→ **Source records**:
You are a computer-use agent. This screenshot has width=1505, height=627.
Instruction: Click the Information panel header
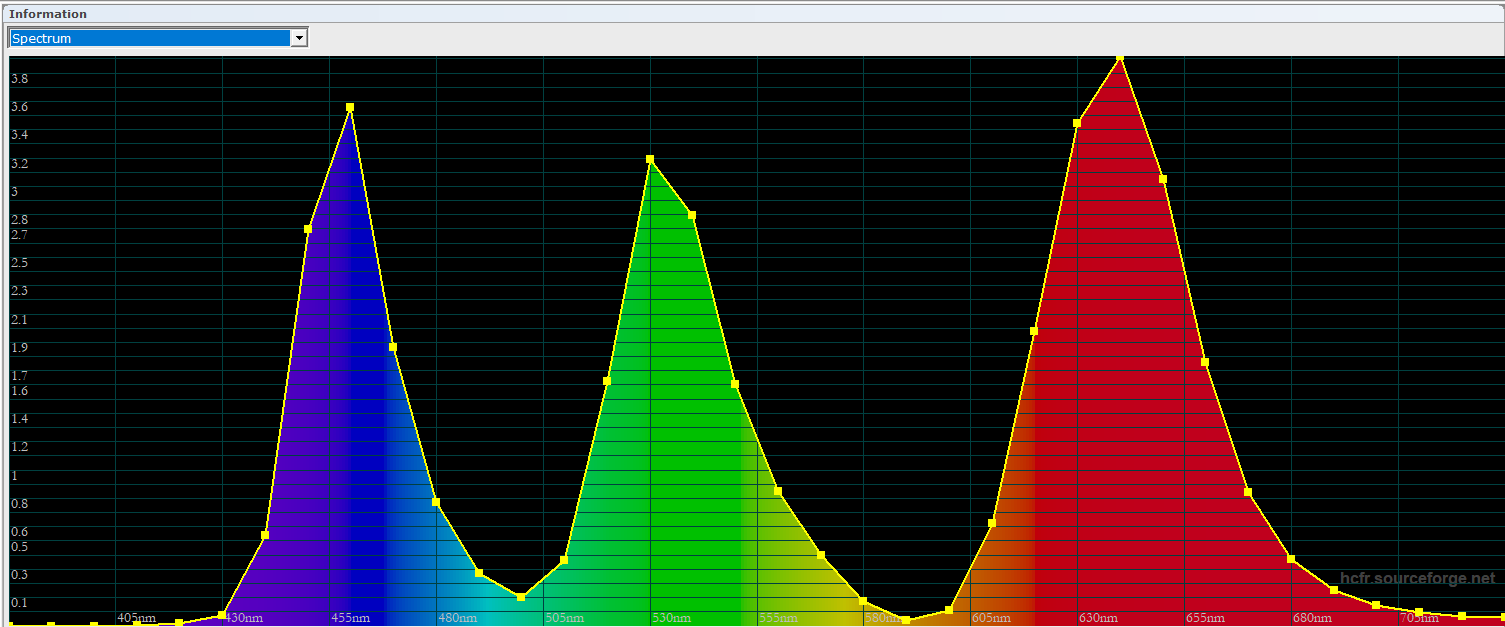coord(48,14)
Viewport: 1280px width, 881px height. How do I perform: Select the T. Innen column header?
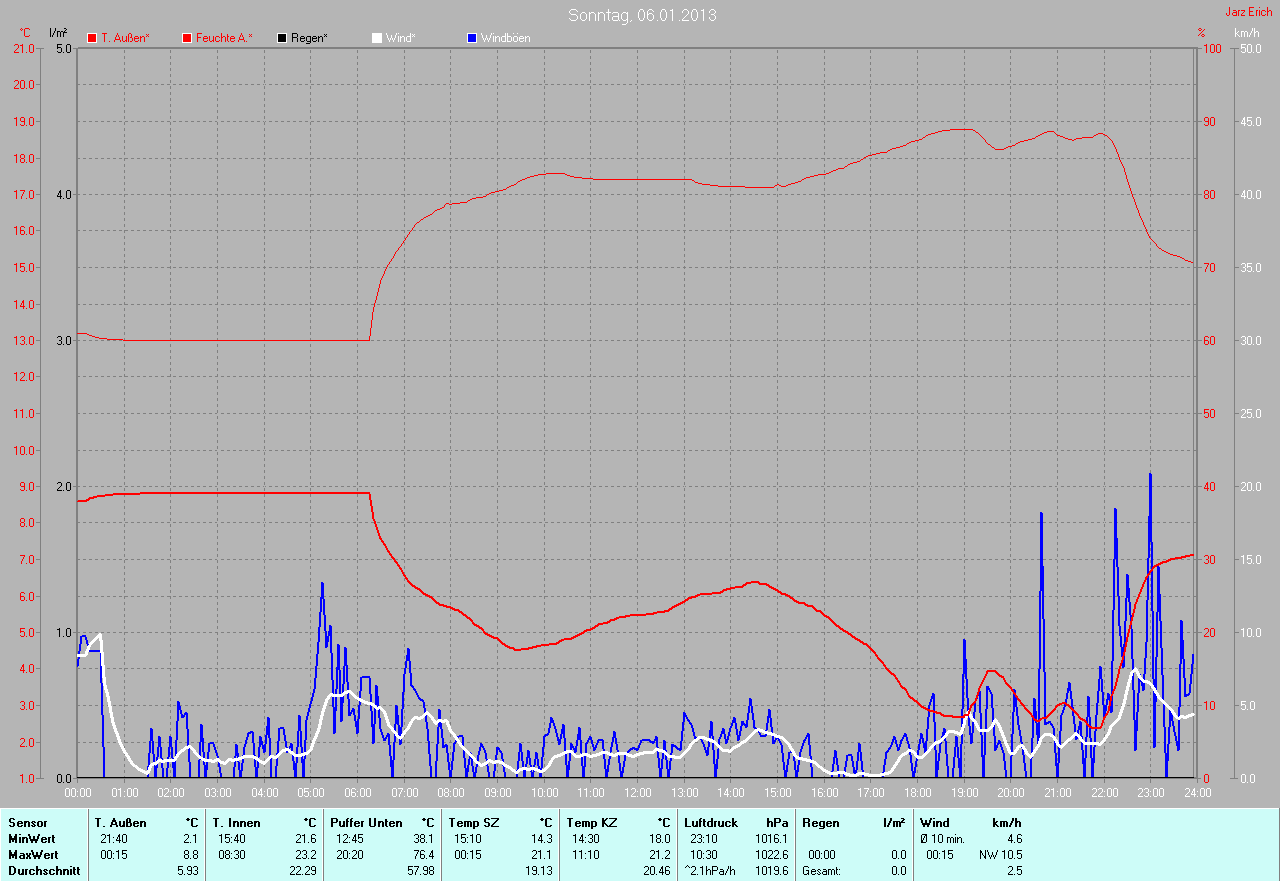pyautogui.click(x=236, y=822)
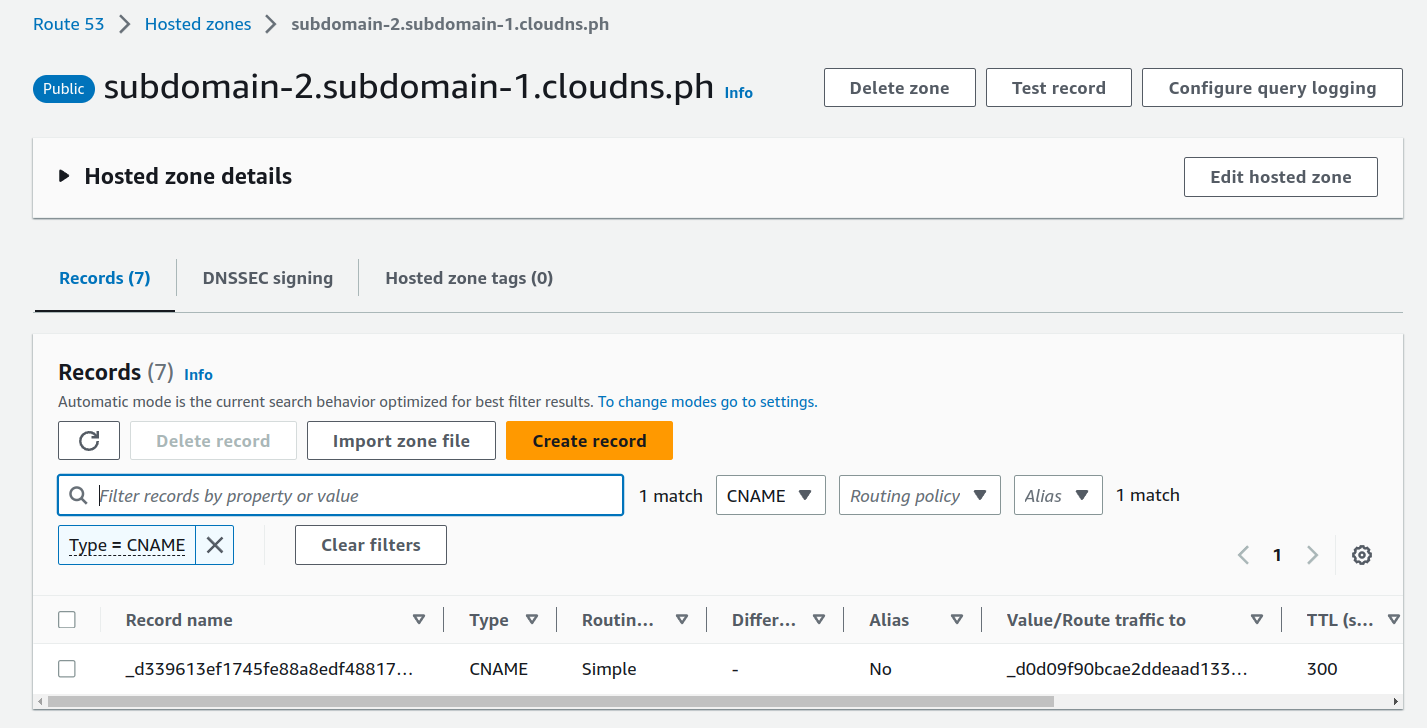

→ **Instructions for the task**: Only the lines from the line with "Instruction: Click the" through the end of the records belong in your copy. Repeat them exactly, without pictures.

→ **Your solution**:
Instruction: Click the Information panel header
coord(48,14)
Viewport: 1280px width, 881px height. How do I perform: Select the T. Innen column header?
pyautogui.click(x=236, y=822)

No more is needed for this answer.